12h. To help publicize the CFCC Foundation, Inc. in the community, literature will be placed in strategic locations such as nursing homes, rest homes and retirement centers to encourage residents to consider CFCC in their estate planning.
This strategy will likely not be used to further the notion of estate planning with CFCC in mind. However, Foundation staff attended a workshop earlier in the year on estate planning and several strategies learned there will be implemented in the coming fiscal year.
Developed and published the first issue of The Signal, a CFCC quarterly newsletter targeted to the community.
A CFCC 'Sea Devil' sports mascot was created and design work for a mascot costume was completed. The new Sea Devil mascot will serve as a promotional and spirit-raising tool at college sports events, during the Azalea Festival Parade and other public appearances.
A student "CFCC Flag" design contest was organized. A winner will be selected May 2003 based on the best design and an official college flag will be produced summer 2003.
Goal 13. Enhance internal communication among faculty, staff and students.

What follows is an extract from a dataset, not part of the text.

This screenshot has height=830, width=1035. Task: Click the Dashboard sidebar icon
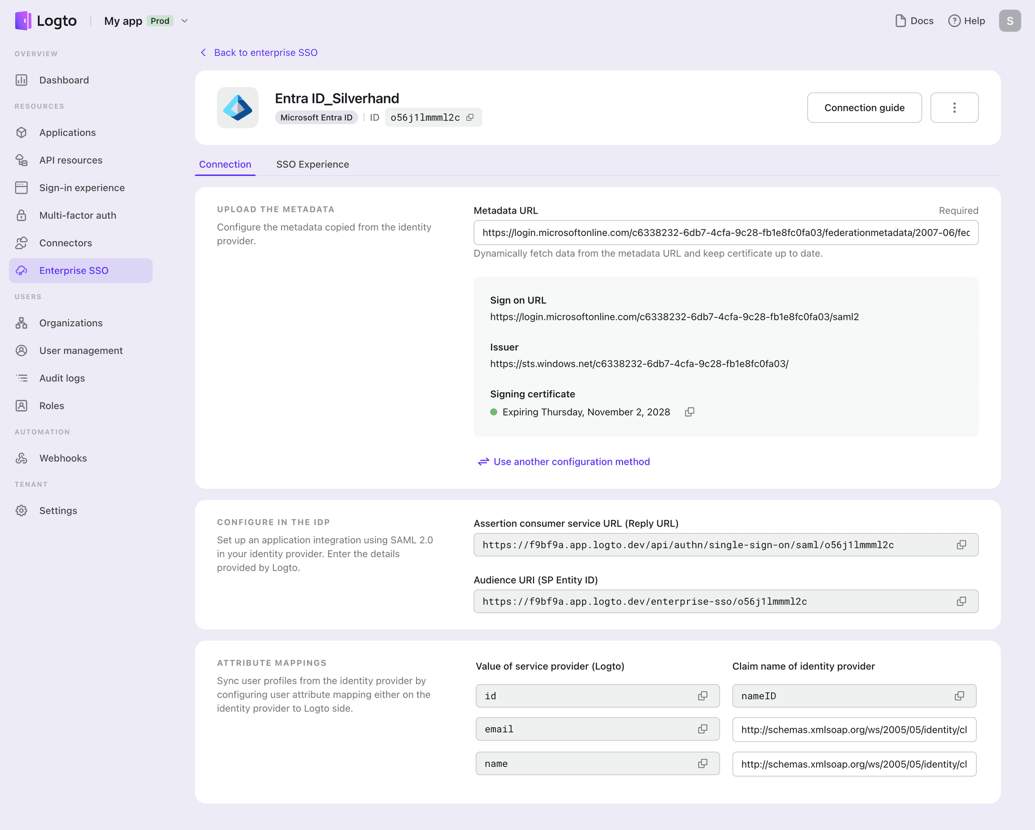[x=24, y=80]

13a. The Office of Career and Testing Services and Phi Theta Kappa will promote and advertise a new interactive website for students to post resumes and for potential employers to locate employees.
Members of the CFCC Phi Theta Kappa Student Honor Society assisted in a mass mailing of over 1800 letters introducing the new CFCC 'Career Connection' website in Pender and New Hanover counties. The announcement of this interactive website was distributed to local Chamber of Commerce members, Committee of 100 members, employers who participate in CFCC job fairs, and businesses that post job vacancies with CFCC.

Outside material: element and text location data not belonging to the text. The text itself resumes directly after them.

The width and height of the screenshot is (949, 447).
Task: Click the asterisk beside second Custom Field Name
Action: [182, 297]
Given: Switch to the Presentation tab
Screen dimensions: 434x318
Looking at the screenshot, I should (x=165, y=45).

13b. Develop a Financial Aid Policy and Procedures Manual for communicating guidelines for each financial aid procedure to faculty and staff.
Started and work is still in process. 80% completed.

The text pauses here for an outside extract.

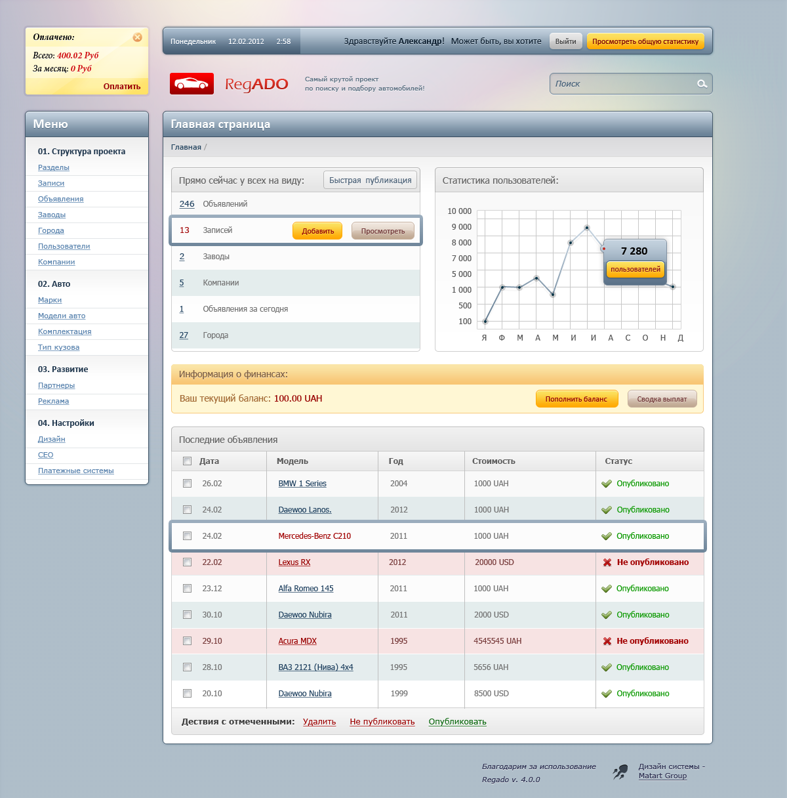Open the Mercedes-Benz C210 listing link
The width and height of the screenshot is (787, 798).
(x=314, y=536)
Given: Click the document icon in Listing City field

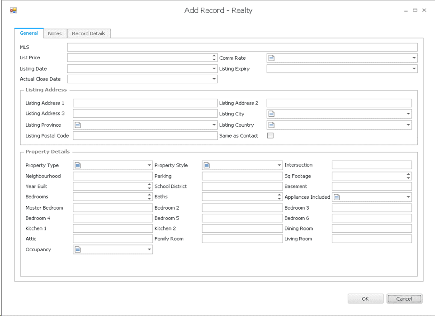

13c. Student Development will provide an overview of the legal requirements and restrictions mandated by the Federal Right to Privacy Act (FERPA) to faculty and staff through a workshop during Fall 2002 In-Service and through training during new faculty orientation each semester hosted by academic deans.
A new information document, "FERPA for Faculty & Staff", was developed and distributed to faculty during spring semester, 2003 in an effort to keep employees informed of the legal requirements and restrictions mandated by the Federal Right to Privacy Act. Workshops on FERPA for new faculty are planned for fall 2003.
13d. Increase the amount of financial aid information on the CFCC website to provide prospective students easy access to critical information such as application deadlines.
All financial aid information is evaluated on a monthly basis and as this information changes it is posted to the CFCC website so students and prospective students are kept informed in a timely manner.
13e. Personnel and Public Information will collaborate to update the 'New Employee Orientation' video in an effort to improve professional appearance and include more departments, building changes, and other information helpful to new employees.
Personnel and the Public Information Office staff have updated the "New Employee Orientation" video and will begin using the new video with the large group of new employees during orientations in July and August.
A PowerPoint presentation used during new employee orientations was updated and implemented during orientations with new employees April 2003.
2001-2005 College Goals Approved by the CFCC Board of Trustees March 28, 2001.